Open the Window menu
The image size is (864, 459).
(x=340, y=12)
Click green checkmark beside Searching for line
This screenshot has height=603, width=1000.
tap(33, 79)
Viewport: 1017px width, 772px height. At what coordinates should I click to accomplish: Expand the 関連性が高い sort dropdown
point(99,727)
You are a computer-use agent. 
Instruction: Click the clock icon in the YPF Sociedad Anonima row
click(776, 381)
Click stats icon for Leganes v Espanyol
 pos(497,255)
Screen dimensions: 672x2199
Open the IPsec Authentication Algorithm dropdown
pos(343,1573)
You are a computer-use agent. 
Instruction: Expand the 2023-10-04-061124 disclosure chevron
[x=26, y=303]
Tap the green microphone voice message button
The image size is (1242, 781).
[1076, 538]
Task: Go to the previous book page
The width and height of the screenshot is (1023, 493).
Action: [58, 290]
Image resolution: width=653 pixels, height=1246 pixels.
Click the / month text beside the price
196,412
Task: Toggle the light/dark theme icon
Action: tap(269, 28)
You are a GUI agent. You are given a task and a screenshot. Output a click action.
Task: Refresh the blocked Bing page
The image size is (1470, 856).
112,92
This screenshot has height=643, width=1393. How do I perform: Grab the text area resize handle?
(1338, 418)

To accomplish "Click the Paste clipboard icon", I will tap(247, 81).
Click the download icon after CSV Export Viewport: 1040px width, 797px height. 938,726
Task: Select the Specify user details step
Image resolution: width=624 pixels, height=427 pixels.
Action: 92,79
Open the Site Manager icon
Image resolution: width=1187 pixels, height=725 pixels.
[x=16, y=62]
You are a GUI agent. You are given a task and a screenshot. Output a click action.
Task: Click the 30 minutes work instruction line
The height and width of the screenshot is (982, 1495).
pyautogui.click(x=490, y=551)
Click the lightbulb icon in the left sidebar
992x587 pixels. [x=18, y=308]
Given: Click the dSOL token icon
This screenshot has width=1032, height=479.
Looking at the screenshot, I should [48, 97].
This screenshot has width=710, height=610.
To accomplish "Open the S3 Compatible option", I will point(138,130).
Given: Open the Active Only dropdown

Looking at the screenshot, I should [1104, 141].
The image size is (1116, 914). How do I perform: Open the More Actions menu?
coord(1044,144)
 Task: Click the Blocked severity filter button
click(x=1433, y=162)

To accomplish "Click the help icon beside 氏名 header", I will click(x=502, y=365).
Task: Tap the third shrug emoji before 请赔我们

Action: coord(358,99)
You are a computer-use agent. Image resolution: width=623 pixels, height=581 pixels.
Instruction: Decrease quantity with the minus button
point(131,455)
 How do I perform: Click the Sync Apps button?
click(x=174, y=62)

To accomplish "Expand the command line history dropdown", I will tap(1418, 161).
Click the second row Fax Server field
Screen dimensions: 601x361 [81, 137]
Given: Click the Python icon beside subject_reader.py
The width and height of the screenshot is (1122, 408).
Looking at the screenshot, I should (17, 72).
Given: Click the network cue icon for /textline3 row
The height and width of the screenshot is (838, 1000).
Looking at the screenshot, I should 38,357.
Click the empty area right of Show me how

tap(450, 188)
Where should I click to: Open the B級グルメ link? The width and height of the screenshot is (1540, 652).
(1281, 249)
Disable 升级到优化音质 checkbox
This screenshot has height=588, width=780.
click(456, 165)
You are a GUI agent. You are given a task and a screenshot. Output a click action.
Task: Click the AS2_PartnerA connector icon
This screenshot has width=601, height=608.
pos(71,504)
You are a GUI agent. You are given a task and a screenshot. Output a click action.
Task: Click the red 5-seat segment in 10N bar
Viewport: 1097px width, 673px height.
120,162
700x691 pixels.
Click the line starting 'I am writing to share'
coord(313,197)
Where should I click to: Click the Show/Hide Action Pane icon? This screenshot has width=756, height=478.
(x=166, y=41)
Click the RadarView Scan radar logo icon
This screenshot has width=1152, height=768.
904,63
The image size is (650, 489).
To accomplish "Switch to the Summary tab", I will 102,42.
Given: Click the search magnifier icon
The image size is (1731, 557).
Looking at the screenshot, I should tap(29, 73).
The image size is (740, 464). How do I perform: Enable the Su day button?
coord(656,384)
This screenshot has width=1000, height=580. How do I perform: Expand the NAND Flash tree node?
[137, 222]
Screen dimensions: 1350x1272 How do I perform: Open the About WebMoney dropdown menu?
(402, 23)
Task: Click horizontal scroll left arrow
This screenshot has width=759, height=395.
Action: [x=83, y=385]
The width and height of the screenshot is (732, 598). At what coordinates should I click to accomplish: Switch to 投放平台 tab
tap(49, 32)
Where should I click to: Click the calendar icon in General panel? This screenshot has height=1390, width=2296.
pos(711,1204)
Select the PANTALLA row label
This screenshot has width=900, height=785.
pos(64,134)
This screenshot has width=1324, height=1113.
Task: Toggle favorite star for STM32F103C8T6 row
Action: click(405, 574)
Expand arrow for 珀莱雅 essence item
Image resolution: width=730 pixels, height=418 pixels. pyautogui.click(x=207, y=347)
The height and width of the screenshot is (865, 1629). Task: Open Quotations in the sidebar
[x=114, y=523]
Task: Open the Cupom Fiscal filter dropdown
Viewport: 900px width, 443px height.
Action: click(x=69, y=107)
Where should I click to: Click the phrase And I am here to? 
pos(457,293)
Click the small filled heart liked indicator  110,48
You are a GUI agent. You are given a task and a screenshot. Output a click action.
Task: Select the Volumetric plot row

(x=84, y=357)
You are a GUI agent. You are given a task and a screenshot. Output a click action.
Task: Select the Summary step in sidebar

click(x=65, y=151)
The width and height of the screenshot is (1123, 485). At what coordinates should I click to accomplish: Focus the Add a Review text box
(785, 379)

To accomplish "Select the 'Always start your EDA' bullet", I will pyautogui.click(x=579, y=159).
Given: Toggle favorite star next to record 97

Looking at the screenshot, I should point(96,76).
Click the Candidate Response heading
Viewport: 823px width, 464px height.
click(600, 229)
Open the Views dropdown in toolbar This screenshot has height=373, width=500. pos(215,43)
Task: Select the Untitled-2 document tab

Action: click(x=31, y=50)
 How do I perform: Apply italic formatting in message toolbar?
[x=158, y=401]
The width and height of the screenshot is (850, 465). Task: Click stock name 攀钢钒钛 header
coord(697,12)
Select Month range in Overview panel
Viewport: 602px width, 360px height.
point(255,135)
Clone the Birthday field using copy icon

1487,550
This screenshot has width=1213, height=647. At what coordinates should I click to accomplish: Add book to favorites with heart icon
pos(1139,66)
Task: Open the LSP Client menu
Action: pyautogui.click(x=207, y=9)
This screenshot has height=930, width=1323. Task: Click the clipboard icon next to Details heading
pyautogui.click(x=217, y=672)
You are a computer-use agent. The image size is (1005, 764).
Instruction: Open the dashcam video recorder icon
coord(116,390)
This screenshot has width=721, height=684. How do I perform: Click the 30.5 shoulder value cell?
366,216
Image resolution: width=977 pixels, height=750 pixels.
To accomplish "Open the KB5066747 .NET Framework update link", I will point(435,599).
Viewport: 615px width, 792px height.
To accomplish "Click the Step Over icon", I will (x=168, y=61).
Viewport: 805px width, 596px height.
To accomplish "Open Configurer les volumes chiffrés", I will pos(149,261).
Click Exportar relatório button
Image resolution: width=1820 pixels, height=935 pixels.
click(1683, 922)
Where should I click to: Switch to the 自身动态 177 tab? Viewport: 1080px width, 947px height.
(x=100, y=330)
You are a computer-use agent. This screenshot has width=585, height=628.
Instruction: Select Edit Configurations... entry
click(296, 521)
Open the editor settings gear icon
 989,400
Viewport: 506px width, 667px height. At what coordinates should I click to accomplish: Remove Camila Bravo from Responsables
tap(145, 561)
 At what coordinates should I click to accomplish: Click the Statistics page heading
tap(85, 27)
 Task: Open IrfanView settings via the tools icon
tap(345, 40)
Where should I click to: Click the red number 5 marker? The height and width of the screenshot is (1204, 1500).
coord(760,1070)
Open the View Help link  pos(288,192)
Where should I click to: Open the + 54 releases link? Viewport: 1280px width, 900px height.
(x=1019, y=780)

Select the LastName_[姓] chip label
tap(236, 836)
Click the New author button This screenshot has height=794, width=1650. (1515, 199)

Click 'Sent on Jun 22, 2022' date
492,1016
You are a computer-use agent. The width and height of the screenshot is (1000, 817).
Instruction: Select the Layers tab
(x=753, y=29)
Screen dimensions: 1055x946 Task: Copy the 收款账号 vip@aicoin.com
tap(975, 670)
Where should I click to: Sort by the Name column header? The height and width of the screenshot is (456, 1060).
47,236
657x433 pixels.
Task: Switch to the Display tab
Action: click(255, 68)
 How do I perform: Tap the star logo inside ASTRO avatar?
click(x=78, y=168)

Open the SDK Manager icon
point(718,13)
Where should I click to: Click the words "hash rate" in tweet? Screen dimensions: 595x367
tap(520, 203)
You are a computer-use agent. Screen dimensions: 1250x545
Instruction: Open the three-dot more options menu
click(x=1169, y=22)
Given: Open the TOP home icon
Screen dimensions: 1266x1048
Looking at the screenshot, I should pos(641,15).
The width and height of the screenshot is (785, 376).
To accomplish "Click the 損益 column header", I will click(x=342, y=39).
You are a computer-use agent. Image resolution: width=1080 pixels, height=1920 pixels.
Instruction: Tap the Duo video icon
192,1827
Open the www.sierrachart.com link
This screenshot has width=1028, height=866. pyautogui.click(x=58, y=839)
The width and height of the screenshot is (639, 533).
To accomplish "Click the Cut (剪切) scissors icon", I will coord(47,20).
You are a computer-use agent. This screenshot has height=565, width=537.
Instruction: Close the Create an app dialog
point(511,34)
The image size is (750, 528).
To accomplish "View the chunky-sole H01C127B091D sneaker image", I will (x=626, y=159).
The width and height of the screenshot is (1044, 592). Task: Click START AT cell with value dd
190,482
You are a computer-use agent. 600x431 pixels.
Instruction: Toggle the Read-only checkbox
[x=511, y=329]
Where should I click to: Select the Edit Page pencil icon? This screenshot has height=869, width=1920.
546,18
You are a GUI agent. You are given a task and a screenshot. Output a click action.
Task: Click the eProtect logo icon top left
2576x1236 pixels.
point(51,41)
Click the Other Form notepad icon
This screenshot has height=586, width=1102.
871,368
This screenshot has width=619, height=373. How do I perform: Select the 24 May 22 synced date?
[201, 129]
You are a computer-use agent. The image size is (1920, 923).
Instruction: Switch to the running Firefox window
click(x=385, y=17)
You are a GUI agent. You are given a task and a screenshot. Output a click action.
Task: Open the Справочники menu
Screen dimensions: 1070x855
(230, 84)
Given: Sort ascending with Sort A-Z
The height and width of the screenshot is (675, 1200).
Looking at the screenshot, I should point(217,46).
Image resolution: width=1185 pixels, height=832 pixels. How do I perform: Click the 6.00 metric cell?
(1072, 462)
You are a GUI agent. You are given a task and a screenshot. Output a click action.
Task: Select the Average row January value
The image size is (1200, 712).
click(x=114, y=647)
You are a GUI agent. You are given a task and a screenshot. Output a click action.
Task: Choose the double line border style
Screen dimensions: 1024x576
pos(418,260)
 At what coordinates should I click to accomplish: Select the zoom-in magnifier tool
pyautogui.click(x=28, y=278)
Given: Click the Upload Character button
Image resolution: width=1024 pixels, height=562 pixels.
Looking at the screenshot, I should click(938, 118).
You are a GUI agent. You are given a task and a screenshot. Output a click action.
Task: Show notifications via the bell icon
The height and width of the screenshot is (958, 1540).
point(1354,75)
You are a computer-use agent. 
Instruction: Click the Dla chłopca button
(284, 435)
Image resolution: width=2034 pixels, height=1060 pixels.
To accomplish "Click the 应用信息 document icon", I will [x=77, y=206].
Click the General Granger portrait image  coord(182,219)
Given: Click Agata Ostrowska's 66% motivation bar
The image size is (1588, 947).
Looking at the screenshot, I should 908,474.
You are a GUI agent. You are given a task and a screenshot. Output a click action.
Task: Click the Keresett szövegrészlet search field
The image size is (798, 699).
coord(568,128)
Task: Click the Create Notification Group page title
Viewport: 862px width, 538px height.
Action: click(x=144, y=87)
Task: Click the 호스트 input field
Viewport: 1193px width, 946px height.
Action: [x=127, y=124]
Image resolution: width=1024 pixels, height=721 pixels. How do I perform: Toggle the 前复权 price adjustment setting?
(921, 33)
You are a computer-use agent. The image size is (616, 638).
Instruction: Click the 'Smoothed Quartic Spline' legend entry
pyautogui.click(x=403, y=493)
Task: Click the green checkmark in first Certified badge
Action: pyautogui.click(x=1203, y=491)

**Your assignment**
Reproduce the lines of the records exactly, from the first one through the line that contains "Click the download".

**Solution below**
Open the Window menu
The image size is (864, 459).
(x=340, y=12)
Click green checkmark beside Searching for line
This screenshot has height=603, width=1000.
tap(33, 79)
Viewport: 1017px width, 772px height. At what coordinates should I click to accomplish: Expand the 関連性が高い sort dropdown
point(99,727)
You are a computer-use agent. 
Instruction: Click the clock icon in the YPF Sociedad Anonima row
click(776, 381)
Click stats icon for Leganes v Espanyol
 pos(497,255)
Screen dimensions: 672x2199
Open the IPsec Authentication Algorithm dropdown
pos(343,1573)
You are a computer-use agent. 
Instruction: Expand the 2023-10-04-061124 disclosure chevron
[x=26, y=303]
Tap the green microphone voice message button
The image size is (1242, 781).
[1076, 538]
Task: Go to the previous book page
The width and height of the screenshot is (1023, 493).
Action: [58, 290]
Image resolution: width=653 pixels, height=1246 pixels.
Click the / month text beside the price
196,412
Task: Toggle the light/dark theme icon
Action: tap(269, 28)
You are a GUI agent. You are given a task and a screenshot. Output a click action.
Task: Refresh the blocked Bing page
The image size is (1470, 856).
112,92
This screenshot has height=643, width=1393. How do I perform: Grab the text area resize handle?
(1338, 418)

To accomplish "Click the Paste clipboard icon", I will tap(247, 81).
Click the download icon after CSV Export Viewport: 1040px width, 797px height. 938,726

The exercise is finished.